Hydrogen peroxide (H₂O₂) production was measured according to Sergiev et al. [10]. 40 mg fresh leaf was extracted in 2 mL trichloroacetic acid (TCA, 0.1% w/v). After centrifugation for 10 min at 15000 g, 0.5 mL supernatant was taken and added to 0.5 mL of potassium phosphate buffer (10 mM) and 1 mL of 1 M potassium iodide. The absorbance was recorded at 390 nm.

Lipid peroxidation in the leaf was estimated by measuring the formation of thiobarbituric acid reacting substances (TBARS) as described by Heath and Packer [11]. Fresh leaf tissue, 100 mg, was homogenized in 2.0 mL of 5% TCA prior centrifugation at 10,000 rpm for 15 min. 2.0 mL mixture comprising 20% TCA and 0.5% thiobarbituric acid was added to 0.5 mL of the leaf extract. The mixture was incubated in boiling water bath for 20 min after which it was cooled immediately on an ice-bath. After centrifuging again at 10,000 rpm for 5 min the absorbance was recorded at 532 and 600 nm.

The dye 2’,7’-dichlorodihydrofluorescein diacetate (DCFDA) was used to observe the fluorescence image of the damage caused from the oxidative radicals in the leaf. Fresh whole leaf was taken and immediately soaked in 150 µM DCFDA solution for 40 min. The leaf was then rinsed with phosphate buffered-saline and observed under the fluorescence microscope. The images were taken from Nikon eclipse 90i.

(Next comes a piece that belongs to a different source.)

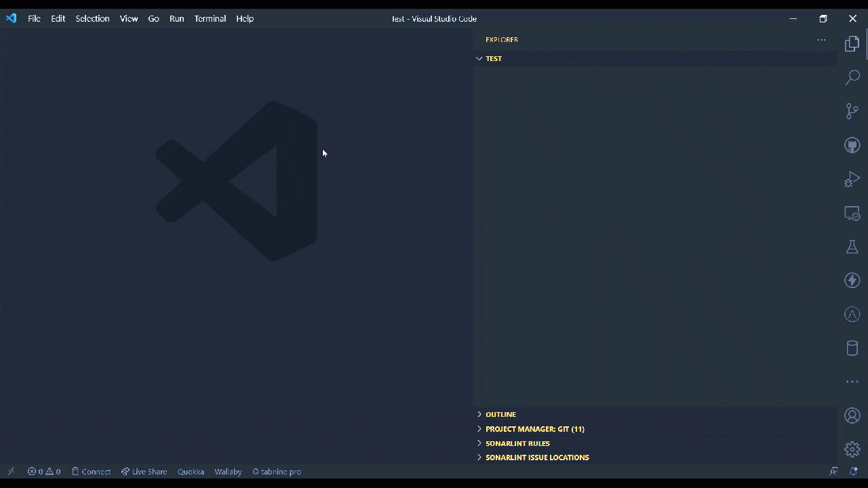
Task: Open the Database extension panel
Action: click(x=852, y=348)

Determination of antioxidant activities

The enzymatic antioxidant activity measured includes catalase (CAT), Superoxide dismutase (SOD), peroxidase (POD), Ascorbate peroxidase (APX), glutathione s-transferase (GST), Dehydroascorbate reductase (DHAR). The non-enzymatic antioxidants measured were proline, ascorbate, and reduced glutathione.

SOD activity was measured according to the method described by Giannopolitis and Reis [12] using nitro blue tetrazolium (NBT). The enzyme was extracted from 100 mg fresh leaf in 2 mL potassium phosphate buffer (50 mM, pH 7.8) containing 100 mM EDTA. After centrifugation, 100 µL of the enzyme extract was added to a 2.9 mL reaction mixture prepared containing potassium phosphate buffer (50 mM, pH 7.8), riboflavin (1.3 µM), EDTA (0.1 mM), methionine (13 mM), NBT (63 µM), and sodium carbonate (0.05 M, pH 10.2). The absorbance was recorded at 560 nm.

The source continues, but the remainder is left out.